◆ Consigne:
Reprenez le texte sur le NPD et les syndicats face au gouvernement Bennett et prolongez-le après sa dernière phrase.

------ Texte de l'exercice ------

Dave Barrett, le chef du NPD social-démocrate, se donne en spectacle en s’opposant à la volée de lois anti-ouvrières des créditistes et se voit physiquement éjecté de l’assemblée législative par le sergent d’armes de Bennett. Mais le mouvement de la classe ouvrière provoque une dénonciation empreinte de colère et de peur chez Barrett, et le chef du NPD déclare que toute opposition allant au-delà des manifestations parlementaires impuissantes et des démonstrations symboliques est inadmissible. Les actions de grève en plein essor, proclame Barrett, sont «illégales et une menace pour la démocratie».

Pour sa part, la bureaucratie syndicale n’émet aucune critique à l’égard du NPD. En effet, maintenant que les travailleurs sont entrés en conflit ouvert avec le gouvernement, les bureaucrates syndicaux ne parlent plus de leur prétendu «parti socialiste qui parle pour tous». La raison en est qu’ils veulent bien faire comprendre au gouvernement du Crédit social et à la classe dirigeante qu’ils n’ont aucunement l’intention de nuire au «droit de gouverner» de Bennet. Tout ce qu’ils veulent, c’est de simplement négocier.

------ Données étudiées ------

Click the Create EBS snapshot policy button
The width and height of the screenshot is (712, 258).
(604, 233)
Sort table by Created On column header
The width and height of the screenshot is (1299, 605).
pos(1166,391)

------

◆ Espace de réponse:
Autant que Barrett et les politiciens sociaux-démocrates, les bureaucrates syndicaux pro-capitalistes sont catégoriquement opposés à ce que la classe ouvrière fasse tomber le gouvernement Bennett, car ils comprennent qu’une telle action renforcerait énormément la classe ouvrière et poserait objectivement la nécessité de former un gouvernement ouvrier. De la même façon, les groupes de la pseudo-gauche gravitant dans l’orbite du NPD commencent à tergiverser, car ils voient dans la «grève générale» non pas un moyen de faire tomber le gouvernement, mais uniquement une façon d’exercer des pressions sur Bennett pour le faire reculer sur le front législatif.

C’est dans ces conditions que Munro entame des pourparlers secrets avec le gouvernement et, pendant plus d’une semaine, collabore avec Bennett et ses principaux conseillers, tout comme ses collègues bureaucrates syndicaux, pour isoler les travailleurs du secteur public et torpiller le mouvement de grève.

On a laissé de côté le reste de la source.